Nightscapes & Deep Sky Colors

Astrophotography Brian A. Morganti

IC1396 - Large Emission Nebula Complex

& Hershel's Garnet Star



IC 1396 is a large emission nebula 90 x 90 arc minutes in size, magnitude of 3.5, and is located 2,500 light-years from Earth.   Magnitude 4 Mu Cephei, also known as Herschel's Garnet star, shines brightly to the left (north) in this image. 

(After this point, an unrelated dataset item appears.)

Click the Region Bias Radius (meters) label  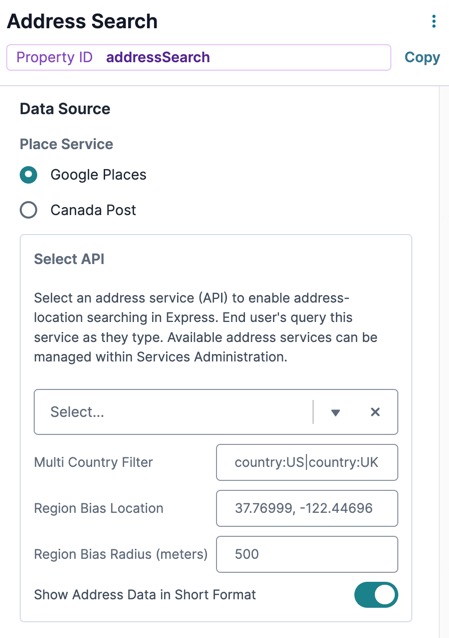click(x=121, y=554)
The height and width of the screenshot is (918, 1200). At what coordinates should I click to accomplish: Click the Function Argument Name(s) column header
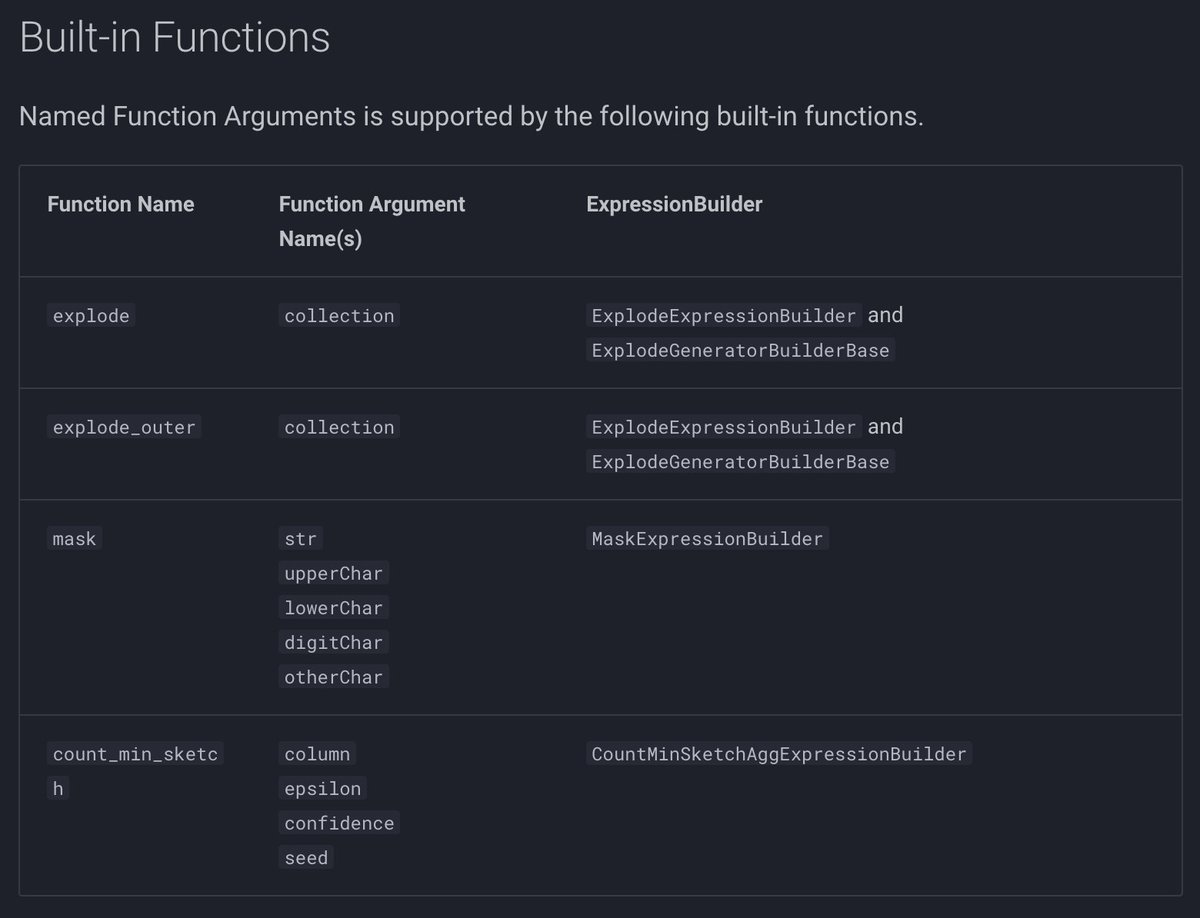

A very luminous red supergiant, Mu Cephei is one of the largest stars visible to the naked eye and the largest known star in our Milky Way Galaxy!  This bloated red giant star is approximately 1,650 times larger than our Sun's solar radius, and were it placed in the Sun's position, its radius would reach between the orbits of Jupiter and Saturn.  Mu Cephei could fit almost 4.5 billion Suns into its volume while emitting 350,000 times the power of our Sun.  Only five known stars (VY Canis Majoris, KW Sagittarii, KY Cygni, V354 Cephei and VV Cephei) are believed to be larger.  It is so large that it could fit 6.4 quadrillion Earths in it.  If Earth were a golf ball (about 1.7 in/4.3 cm), Mu Cephei would be greater than the length of two Golden Gate Bridges laid end-to-end (about 3.4 mi./5.5 km).  Mu Cephei is nearing death.  It has begun to fuse helium into carbon, whereas a main sequence star fuses hydrogen into helium.  The helium-carbon cycle shows that Mu Cephei is in the last phase of its life and may explode as a supernova 'soon' in astronomical terms, although this might not be for some millions of years. 

Also of interest is "The Elephant Trunk" which is a dark nebula harboring star formation shown above in the upper quarter of IC 1396.  North is to the left in the above image.


  • Date & Location:  Sep 1/2nd, 5/6th, & 6/7th - 2016  - Bernville, PA

  • Weather:  60F average with light winds.

  • Sky Conditions:  Clear with above average transparency all three nights.

  • Optics:  TeleVue TV60is Refractor w/field flattener  =  360mm @ f6.0

  • Filter:  Astronomic  EOS clip-in CLS-CCD (Light Pollution Suppression)

  • Mount:  AP900GTO

  • Guiding:  None

  • Camera:  Canon 6DH Hutech Modified - Baader UV/IR

  • Exposure:  86 x 5 minutes exposures ISO 1600 (7 hours 10 min total)

  • Calibration Frames:  16 Darks & 9 Bias frames + 10 flat field images acquired with Alnitak Flat Man.

  • Processing:  Images Plus 5.75a, Photoshop CS6, NIK tools, Carboni Actions Tools

  • Comments:   This was an object I first photographed in 2010 and was pleased with the results for quite some time. I decided I would like a slightly wider field view with a full frame DSLR, much longer exposure time, and learned processing skills to see how I might be able to improve.  My previous attempt is shown below.


Previous Version shown below from October 2010



  • Date & Location:  October 9, 2010  - Bernville, PA

  • Weather:  Calm, 58F.

  • Sky Conditions:  Breezy with  average transparency.

  • Optics:  TeleVue TV60is Refractor (360mm -f/6) with field flattener.

  • Filter:  Astronomic  EOS clip-in CLS-CCD (Light Pollution Suppression)

  • Mount:  Losmandy G-11 equatorial with Gemini V4

  • Guiding:  Orion Solitaire w/TeleVue NP101is

  • Camera:  Canon T1i (500D) Hap Griffin Modified - Baader UV/IR

  • Exposure:  67 min (1 x 4min, 7 x 5min, 2-6min, 2 - 8min) @ ISO1600.

  • Calibration Frames:  12 Darks & 12 Bias frames

  • Processing:  Images Plus 3.82b, Photoshop CS4, NIK.

  • Comments:   The above image was only slightly cropped from the original captured with an APS size sensor.